Monday, 2 February 2009

Go analogue

I guess I won't be going to Valley Parade tonight, then - though I'd already returned from work early, what with those pesky Londoners and their "adverse weather conditions" screwing up the West Coast.

The journey is great - if late - in such climes. The Cloud hangs vague and distant in the snow, and ice formations cling to the morning trains like tatters. I've spent a lot of time on the permanent way in the past few days, which is agreeable; it's given me an opportunity to re-read JK Galbraith's The Great Crash, 1929, and to regret (slightly) not bothering more with economic history, now that my studious phase belongs to days gone by.

Or so it feels. Dangers of anachronism and all that, but there are some scary parallels to be had in that book. Anyway, as I was saying... oh, Milos is particularly good on that sort of stuff. Now where was I?
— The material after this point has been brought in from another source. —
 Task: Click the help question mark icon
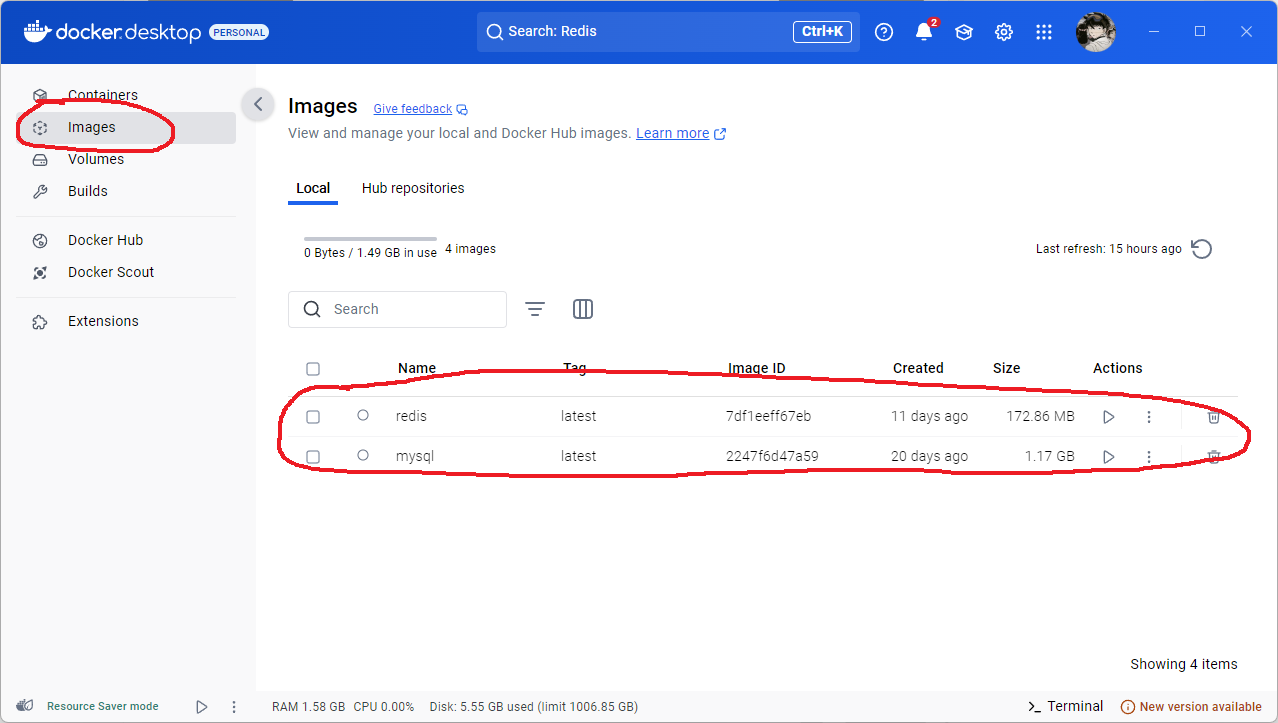point(883,32)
This week we finally get the keys to a new allotment garden, which will no doubt feature here on occasion. If anyone has any insights, comment away - I'm especially interested in social gardening anecdotes from far-off lands like Canada and even Longton.

The great thing is that the plot has only recently been vacated, so is workable. Here is the initial to-do list:

1. Cover most of plot to make things easier and enable gradual approach with occasional, unscheduled half-heartedness, and anticipate 'losing battles' with weeds.
2. Repair greenhouse roof and paint shed.
3. Weed strawberry patch.
4. Create dedicated toddler area, easily accessible with miniature wheelbarrow.
5. Plant some potatoes when the time comes.
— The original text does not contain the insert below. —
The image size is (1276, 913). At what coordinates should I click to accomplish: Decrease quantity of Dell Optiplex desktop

Then scratch head &c, &c. All of which may be handy when we have to get frugal again later this year, children being as good an incentive as any...

1 comment:

Shane said...

If you ever get as far as competing in leek shows, then you've got to let me know. What with my north east connections, I have contacts who claim to have extraordinary techniques for producing vegetables so vast that they'd be invaluable to a frugal gent such as yourself, sir.